> Task item:
Note each line in the data holding the string "question" and report it.

== The records ==

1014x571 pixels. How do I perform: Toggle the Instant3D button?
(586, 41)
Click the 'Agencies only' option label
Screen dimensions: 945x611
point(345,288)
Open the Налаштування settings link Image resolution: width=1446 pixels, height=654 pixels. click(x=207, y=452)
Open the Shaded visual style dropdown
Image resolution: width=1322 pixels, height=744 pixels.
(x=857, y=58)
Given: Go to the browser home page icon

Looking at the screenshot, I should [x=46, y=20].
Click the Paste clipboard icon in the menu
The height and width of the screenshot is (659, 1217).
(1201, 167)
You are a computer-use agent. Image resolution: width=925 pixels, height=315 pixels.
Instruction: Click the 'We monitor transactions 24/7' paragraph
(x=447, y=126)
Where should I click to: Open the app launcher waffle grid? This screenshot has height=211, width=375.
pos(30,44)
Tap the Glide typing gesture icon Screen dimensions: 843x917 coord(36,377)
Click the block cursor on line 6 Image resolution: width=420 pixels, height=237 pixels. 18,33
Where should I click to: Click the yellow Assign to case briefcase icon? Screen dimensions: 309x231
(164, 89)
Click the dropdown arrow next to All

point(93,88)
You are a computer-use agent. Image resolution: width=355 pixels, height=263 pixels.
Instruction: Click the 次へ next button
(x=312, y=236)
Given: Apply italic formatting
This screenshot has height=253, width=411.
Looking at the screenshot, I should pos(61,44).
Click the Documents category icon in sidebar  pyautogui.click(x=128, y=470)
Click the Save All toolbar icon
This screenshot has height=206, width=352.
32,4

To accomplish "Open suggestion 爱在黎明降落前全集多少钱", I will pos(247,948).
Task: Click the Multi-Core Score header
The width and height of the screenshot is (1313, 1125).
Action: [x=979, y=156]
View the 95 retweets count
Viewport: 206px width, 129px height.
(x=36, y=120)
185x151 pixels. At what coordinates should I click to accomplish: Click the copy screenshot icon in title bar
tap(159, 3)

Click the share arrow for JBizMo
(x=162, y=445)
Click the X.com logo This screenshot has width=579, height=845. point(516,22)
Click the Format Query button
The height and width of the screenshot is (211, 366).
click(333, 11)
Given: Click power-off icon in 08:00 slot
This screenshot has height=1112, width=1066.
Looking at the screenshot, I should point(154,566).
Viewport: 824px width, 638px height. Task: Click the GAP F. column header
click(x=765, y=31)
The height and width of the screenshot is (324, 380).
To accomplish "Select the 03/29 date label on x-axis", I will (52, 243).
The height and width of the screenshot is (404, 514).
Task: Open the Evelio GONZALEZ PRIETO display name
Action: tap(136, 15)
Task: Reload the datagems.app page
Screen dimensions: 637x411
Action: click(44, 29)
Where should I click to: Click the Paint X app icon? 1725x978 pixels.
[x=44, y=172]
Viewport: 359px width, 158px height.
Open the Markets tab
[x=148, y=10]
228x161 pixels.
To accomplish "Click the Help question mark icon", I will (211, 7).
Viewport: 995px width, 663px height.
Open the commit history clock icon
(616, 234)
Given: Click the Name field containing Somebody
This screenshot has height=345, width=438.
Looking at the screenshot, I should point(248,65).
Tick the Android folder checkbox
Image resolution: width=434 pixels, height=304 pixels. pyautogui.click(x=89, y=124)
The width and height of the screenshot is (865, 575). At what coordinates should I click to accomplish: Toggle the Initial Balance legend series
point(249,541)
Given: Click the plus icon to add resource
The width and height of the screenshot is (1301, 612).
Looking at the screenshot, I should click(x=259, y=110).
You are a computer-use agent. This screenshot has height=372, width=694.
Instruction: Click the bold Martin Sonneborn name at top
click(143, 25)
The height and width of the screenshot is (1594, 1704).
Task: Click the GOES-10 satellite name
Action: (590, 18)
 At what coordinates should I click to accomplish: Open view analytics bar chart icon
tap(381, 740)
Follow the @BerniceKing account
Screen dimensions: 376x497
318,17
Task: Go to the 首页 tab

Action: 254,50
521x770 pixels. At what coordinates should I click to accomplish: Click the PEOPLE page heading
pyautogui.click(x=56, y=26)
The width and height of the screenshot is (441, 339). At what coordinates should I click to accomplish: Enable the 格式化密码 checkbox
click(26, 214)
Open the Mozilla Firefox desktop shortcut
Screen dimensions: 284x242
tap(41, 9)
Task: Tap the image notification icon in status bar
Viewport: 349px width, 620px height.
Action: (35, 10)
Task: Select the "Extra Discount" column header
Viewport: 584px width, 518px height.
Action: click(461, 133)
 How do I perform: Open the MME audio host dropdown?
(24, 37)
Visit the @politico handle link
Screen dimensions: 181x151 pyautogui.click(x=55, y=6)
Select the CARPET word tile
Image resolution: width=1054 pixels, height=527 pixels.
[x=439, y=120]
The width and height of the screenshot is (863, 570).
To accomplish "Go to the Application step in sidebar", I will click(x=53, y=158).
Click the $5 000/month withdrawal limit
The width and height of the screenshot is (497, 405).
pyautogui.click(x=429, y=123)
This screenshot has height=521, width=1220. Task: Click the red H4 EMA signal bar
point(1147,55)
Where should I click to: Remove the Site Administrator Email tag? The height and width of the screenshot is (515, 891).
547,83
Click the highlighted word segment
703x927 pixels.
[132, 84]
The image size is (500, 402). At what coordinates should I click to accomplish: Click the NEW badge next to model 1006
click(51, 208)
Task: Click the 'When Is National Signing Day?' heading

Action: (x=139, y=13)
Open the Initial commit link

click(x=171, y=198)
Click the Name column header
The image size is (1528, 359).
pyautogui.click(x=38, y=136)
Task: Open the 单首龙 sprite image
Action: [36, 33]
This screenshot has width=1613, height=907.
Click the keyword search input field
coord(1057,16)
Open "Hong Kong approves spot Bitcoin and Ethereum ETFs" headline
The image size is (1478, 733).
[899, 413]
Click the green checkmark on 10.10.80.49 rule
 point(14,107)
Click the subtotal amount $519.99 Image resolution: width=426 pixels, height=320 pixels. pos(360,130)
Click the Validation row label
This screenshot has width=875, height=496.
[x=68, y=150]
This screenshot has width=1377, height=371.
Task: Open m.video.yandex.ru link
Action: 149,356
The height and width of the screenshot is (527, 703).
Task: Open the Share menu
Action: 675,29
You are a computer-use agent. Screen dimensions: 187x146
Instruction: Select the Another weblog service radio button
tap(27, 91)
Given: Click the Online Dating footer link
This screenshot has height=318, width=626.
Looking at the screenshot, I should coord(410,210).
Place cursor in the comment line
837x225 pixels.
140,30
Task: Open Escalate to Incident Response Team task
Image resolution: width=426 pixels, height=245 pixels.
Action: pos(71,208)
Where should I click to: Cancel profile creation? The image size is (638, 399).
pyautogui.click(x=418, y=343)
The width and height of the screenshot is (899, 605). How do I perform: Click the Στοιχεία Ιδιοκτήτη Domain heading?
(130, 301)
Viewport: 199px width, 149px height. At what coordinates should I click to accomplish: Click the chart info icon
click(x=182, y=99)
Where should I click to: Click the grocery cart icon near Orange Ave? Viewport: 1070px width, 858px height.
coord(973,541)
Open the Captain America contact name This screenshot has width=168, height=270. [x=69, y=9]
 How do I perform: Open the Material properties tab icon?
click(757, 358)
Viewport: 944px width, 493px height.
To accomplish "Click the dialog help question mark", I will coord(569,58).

===

> Task solution:
To accomplish "Click the Help question mark icon", I will (211, 7).
To accomplish "Click the dialog help question mark", I will coord(569,58).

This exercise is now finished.